### [Supplied records]
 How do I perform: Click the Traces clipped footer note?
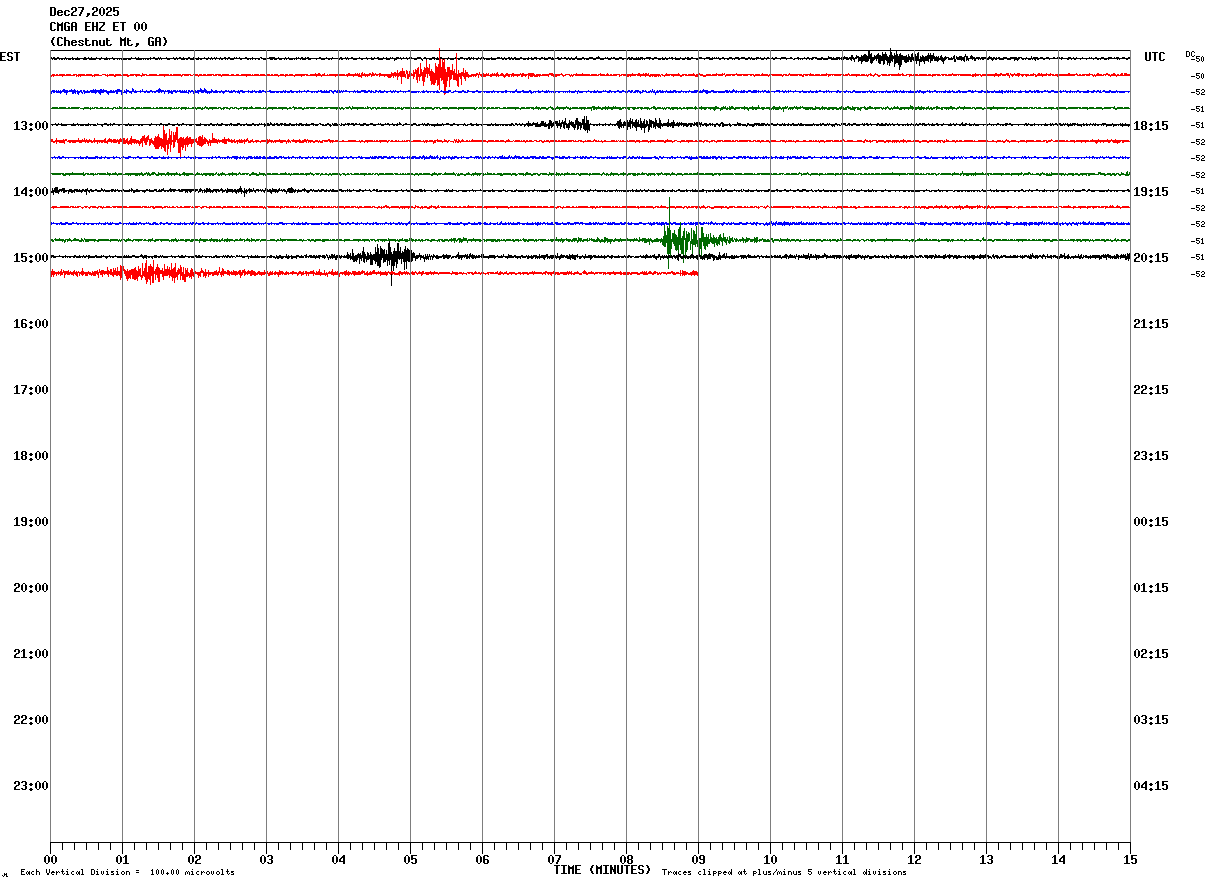pos(784,873)
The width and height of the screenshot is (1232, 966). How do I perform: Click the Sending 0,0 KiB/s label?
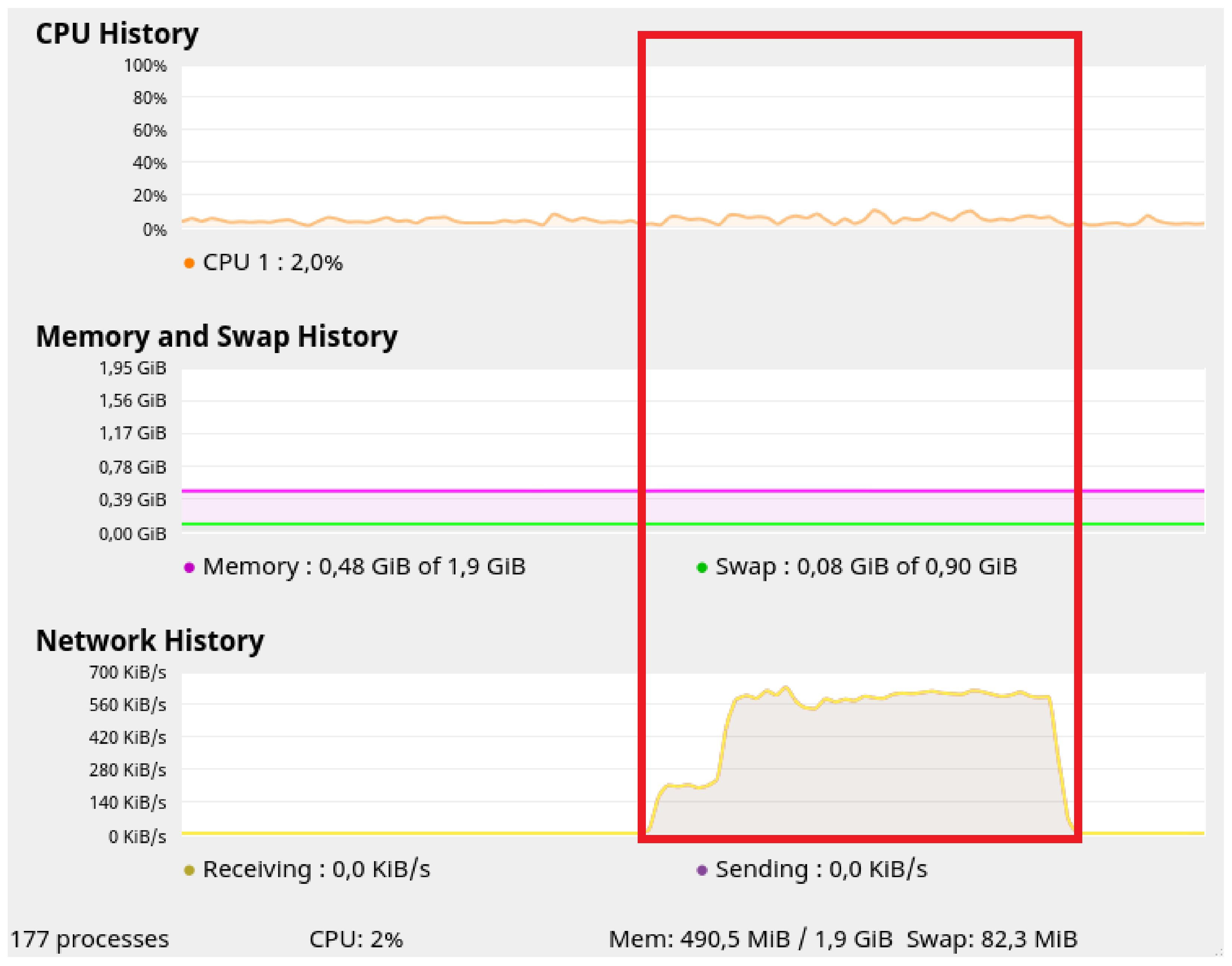[x=821, y=870]
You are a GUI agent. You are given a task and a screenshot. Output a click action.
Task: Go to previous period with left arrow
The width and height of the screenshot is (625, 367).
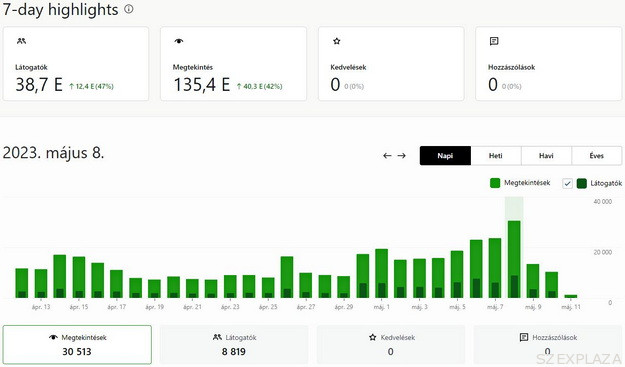click(x=387, y=155)
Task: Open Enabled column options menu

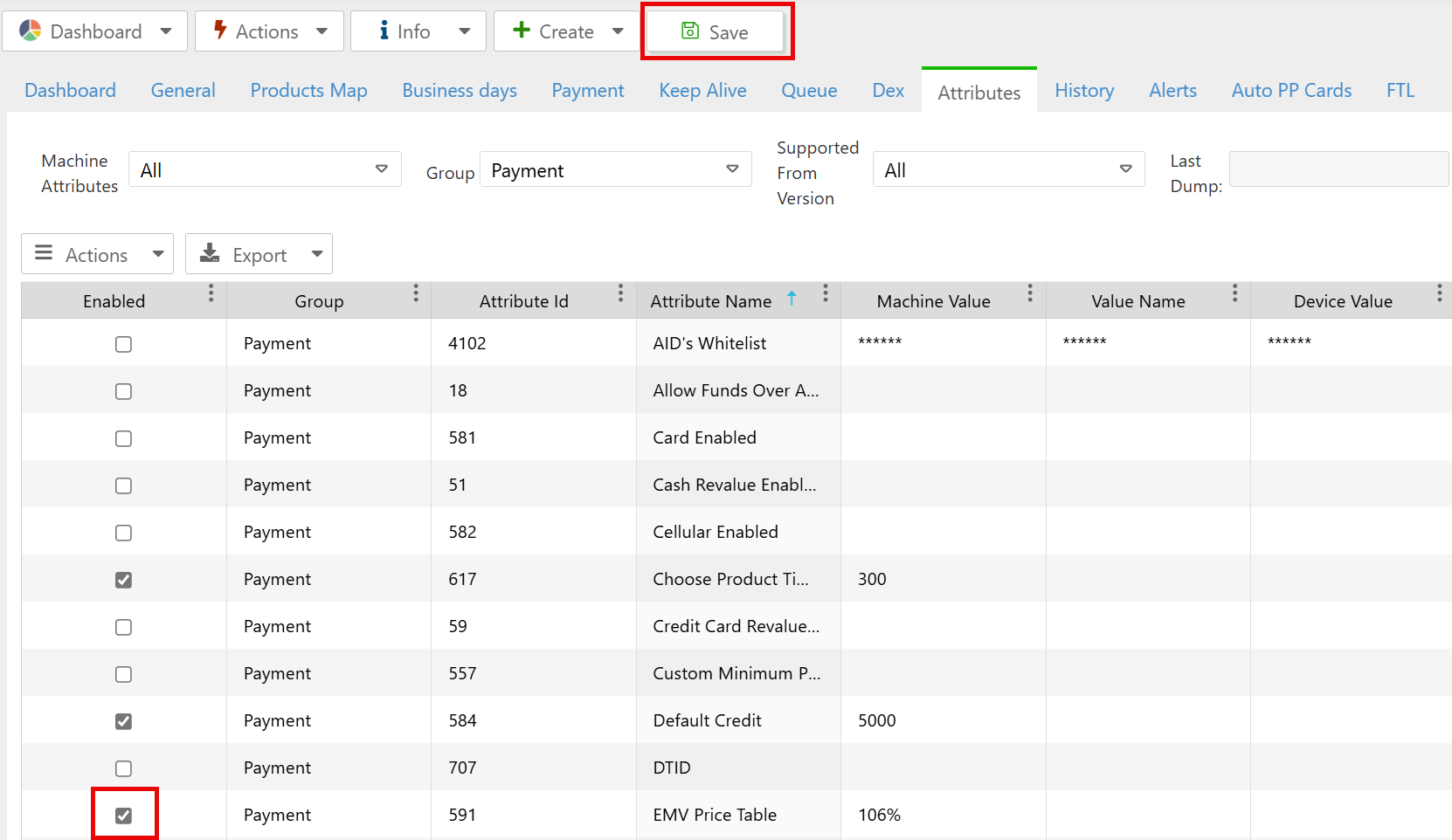Action: click(211, 293)
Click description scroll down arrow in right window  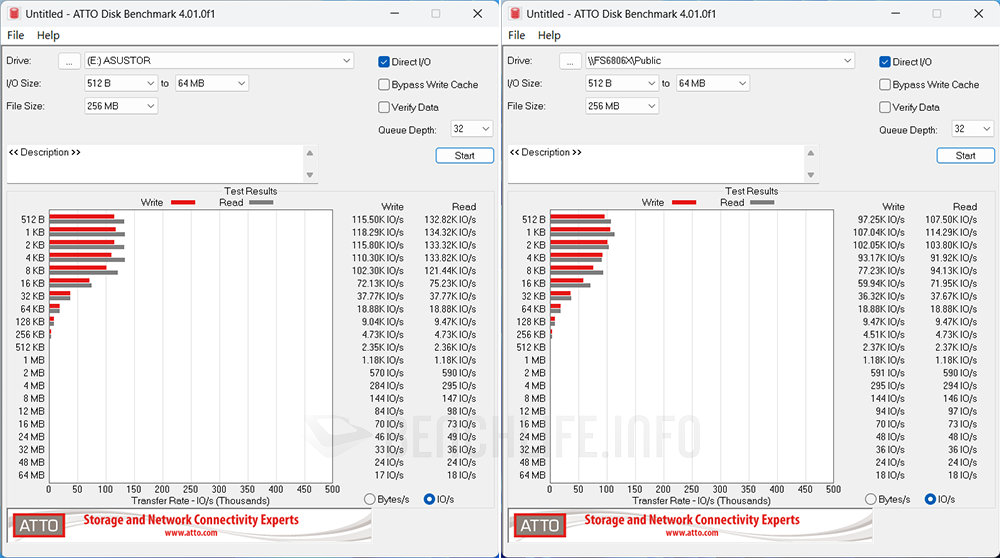[x=811, y=175]

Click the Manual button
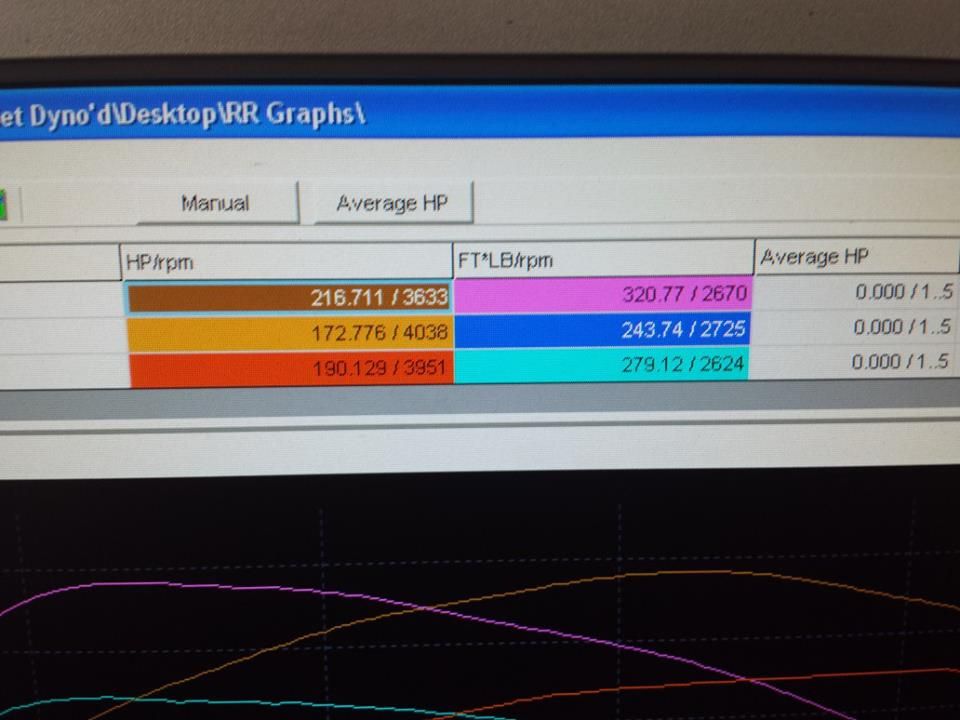coord(215,203)
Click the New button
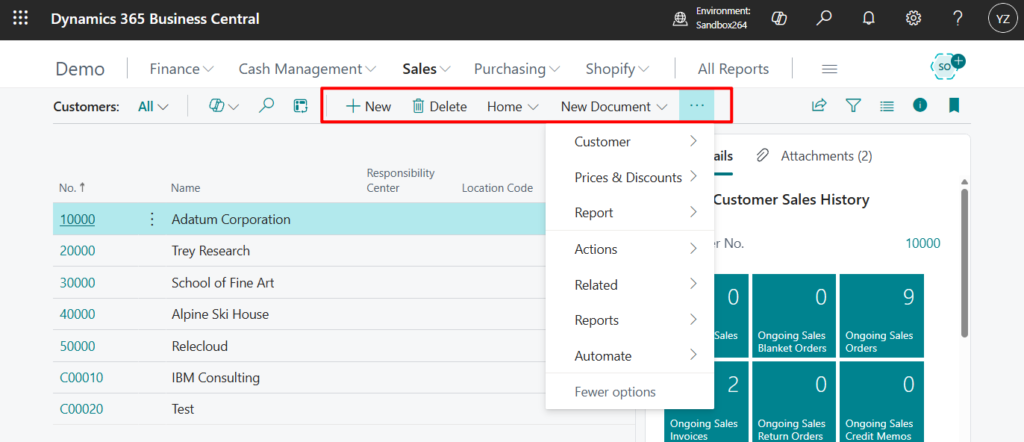The width and height of the screenshot is (1024, 442). pos(368,106)
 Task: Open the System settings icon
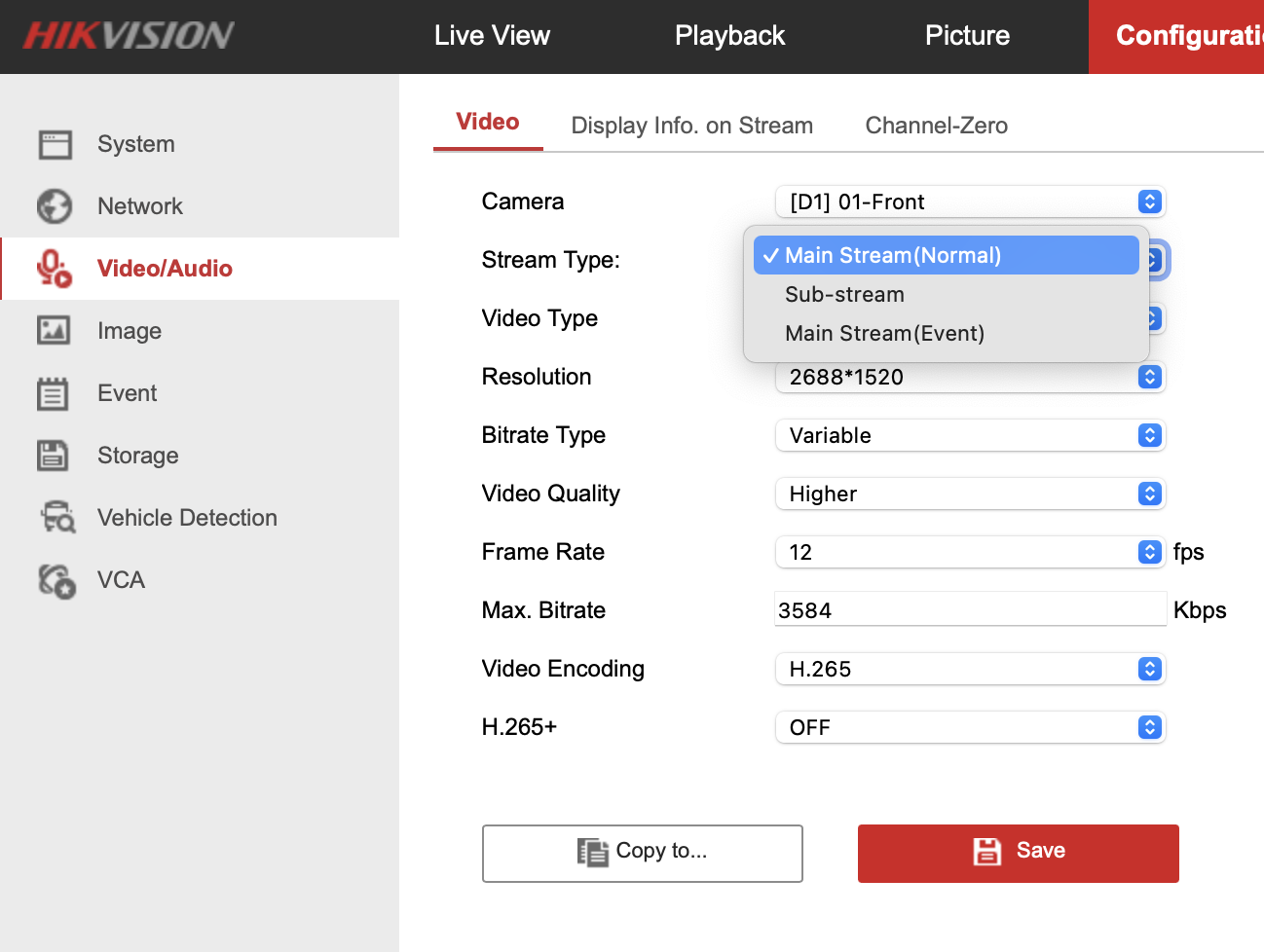coord(56,143)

### [Try it]
Repeat exactly the lines from the one containing "Click the Manual button" to the last line of the records above, including both, and leave out any pictures.

### [Solution for this problem]
Click the Manual button
coord(215,203)
Click the New button
The width and height of the screenshot is (1024, 442). pos(368,106)
 Task: Open the System settings icon
coord(56,143)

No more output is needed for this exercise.